__Stated task__. Rewrite the rows from the start of the rows through the one containing "Looking at the screenshot, I should coord(1281,396).", changing "Averaging Depth" to "Sampling Depth" and leaving everything else unchanged.

__Stored records__.
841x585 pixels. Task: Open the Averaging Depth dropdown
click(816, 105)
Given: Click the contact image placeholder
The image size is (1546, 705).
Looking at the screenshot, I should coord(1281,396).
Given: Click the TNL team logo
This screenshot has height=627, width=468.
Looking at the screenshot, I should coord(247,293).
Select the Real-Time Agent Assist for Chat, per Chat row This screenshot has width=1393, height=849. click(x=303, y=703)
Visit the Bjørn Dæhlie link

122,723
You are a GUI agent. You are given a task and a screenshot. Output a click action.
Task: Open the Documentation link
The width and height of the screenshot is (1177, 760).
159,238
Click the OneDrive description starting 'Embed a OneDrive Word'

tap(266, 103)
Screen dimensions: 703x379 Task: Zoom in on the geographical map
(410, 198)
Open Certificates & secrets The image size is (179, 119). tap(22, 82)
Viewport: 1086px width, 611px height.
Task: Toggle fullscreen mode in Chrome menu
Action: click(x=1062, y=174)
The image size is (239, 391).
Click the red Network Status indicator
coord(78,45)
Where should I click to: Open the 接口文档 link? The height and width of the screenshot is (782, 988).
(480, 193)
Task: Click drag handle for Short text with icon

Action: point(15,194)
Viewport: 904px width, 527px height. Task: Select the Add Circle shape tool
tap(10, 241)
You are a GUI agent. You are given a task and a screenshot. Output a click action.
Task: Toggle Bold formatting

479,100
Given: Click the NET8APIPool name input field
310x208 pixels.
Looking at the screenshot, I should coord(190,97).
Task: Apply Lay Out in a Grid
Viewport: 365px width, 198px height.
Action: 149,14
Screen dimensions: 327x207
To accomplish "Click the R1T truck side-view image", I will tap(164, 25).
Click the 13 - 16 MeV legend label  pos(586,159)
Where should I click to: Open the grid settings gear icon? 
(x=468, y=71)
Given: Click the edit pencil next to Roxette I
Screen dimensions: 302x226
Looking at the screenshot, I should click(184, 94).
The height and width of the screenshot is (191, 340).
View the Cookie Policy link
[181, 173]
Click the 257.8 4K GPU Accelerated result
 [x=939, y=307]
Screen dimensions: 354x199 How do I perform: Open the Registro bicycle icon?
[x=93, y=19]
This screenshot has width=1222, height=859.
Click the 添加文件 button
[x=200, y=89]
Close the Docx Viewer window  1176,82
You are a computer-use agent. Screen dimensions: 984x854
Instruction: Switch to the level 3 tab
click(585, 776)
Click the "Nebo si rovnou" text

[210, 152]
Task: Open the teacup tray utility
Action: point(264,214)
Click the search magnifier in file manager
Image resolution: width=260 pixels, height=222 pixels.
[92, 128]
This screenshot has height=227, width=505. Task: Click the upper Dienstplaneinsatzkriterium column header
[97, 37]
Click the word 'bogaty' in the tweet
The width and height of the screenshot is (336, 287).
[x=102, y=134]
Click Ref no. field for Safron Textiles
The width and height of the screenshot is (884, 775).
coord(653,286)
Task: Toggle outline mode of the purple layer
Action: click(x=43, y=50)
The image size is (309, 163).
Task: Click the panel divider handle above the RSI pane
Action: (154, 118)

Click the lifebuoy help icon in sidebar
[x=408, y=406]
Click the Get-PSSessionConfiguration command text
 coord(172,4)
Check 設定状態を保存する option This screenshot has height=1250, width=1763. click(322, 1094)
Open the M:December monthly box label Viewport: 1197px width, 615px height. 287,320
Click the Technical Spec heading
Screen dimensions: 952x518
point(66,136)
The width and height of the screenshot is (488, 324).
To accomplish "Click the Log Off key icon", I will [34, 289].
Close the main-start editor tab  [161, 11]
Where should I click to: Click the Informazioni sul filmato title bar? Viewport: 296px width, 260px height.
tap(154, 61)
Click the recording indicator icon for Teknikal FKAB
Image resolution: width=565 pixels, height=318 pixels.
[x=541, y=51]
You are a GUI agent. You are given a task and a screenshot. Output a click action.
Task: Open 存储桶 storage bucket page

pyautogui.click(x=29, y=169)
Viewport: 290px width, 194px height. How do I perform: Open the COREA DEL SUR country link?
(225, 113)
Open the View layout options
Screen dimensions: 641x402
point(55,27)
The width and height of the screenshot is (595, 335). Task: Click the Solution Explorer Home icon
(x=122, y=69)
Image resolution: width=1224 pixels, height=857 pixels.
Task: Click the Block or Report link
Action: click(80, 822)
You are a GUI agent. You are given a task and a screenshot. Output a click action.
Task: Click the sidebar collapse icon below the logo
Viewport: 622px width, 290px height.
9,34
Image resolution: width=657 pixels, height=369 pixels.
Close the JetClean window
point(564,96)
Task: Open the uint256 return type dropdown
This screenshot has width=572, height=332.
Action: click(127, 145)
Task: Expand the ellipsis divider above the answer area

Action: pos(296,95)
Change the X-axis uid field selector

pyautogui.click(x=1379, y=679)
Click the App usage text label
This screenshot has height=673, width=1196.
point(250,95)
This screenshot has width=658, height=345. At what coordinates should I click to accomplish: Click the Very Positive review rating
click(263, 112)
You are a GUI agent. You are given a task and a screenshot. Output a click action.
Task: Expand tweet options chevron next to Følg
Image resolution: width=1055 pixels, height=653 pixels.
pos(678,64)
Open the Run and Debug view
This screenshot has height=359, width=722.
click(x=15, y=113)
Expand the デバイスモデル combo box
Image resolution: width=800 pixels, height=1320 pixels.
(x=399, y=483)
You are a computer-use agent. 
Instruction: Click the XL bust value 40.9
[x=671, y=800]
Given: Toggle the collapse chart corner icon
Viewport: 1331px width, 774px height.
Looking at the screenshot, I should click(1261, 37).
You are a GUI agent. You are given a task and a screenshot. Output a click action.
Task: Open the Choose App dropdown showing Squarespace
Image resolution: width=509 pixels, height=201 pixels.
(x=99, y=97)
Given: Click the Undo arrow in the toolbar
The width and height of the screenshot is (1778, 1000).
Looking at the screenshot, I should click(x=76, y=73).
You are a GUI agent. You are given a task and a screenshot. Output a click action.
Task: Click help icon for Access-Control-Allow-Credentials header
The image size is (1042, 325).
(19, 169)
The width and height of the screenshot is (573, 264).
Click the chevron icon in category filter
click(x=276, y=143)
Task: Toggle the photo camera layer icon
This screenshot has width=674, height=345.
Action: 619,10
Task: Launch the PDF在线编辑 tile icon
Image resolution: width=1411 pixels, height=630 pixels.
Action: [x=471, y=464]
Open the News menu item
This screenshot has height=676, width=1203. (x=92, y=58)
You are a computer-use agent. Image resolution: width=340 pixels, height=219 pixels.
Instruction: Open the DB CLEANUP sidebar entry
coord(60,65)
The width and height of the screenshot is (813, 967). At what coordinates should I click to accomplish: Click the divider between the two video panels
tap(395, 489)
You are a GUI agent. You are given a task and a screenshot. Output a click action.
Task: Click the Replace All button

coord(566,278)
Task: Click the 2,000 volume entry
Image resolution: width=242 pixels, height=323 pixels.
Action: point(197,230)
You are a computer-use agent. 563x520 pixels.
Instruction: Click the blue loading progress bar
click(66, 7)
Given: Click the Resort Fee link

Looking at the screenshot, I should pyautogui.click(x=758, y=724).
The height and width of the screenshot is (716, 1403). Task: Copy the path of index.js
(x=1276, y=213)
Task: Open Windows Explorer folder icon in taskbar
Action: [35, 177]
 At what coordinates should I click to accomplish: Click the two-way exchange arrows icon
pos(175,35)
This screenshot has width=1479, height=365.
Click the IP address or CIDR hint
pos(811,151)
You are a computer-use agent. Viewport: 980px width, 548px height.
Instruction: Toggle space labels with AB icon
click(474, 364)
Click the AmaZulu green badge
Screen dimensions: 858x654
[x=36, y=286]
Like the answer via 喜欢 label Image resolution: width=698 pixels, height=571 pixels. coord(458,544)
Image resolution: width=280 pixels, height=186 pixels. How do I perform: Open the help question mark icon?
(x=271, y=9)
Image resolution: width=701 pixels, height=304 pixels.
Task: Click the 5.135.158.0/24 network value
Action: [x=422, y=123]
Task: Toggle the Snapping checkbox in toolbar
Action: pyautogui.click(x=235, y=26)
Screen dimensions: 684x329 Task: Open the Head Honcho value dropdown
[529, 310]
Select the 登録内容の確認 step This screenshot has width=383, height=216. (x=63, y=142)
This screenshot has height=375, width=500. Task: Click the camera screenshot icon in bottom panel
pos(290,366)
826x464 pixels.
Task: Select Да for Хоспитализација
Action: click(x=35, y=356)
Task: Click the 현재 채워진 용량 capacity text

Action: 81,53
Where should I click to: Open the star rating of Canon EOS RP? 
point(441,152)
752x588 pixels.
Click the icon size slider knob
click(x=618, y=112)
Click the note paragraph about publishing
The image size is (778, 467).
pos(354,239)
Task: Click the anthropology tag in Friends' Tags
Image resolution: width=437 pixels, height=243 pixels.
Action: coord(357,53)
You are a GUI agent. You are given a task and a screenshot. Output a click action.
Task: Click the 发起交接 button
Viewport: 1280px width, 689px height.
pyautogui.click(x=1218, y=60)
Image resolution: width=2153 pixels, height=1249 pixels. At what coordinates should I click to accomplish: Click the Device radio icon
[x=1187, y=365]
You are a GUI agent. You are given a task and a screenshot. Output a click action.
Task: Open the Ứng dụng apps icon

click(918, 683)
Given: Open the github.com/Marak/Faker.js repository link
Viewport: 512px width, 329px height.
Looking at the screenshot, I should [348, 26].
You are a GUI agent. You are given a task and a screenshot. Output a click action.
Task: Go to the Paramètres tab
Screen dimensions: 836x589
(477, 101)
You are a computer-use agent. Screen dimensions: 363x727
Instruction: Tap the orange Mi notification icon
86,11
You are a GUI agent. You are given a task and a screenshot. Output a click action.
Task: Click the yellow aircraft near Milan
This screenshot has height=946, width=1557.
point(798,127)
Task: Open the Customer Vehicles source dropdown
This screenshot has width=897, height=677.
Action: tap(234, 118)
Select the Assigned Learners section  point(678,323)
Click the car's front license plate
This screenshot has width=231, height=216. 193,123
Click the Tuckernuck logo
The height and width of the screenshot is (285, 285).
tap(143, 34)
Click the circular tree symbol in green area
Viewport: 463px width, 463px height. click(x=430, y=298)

__Result of the exercise__.
841x585 pixels. Task: Open the Sampling Depth dropdown
click(816, 105)
Given: Click the contact image placeholder
The image size is (1546, 705).
Looking at the screenshot, I should coord(1281,396).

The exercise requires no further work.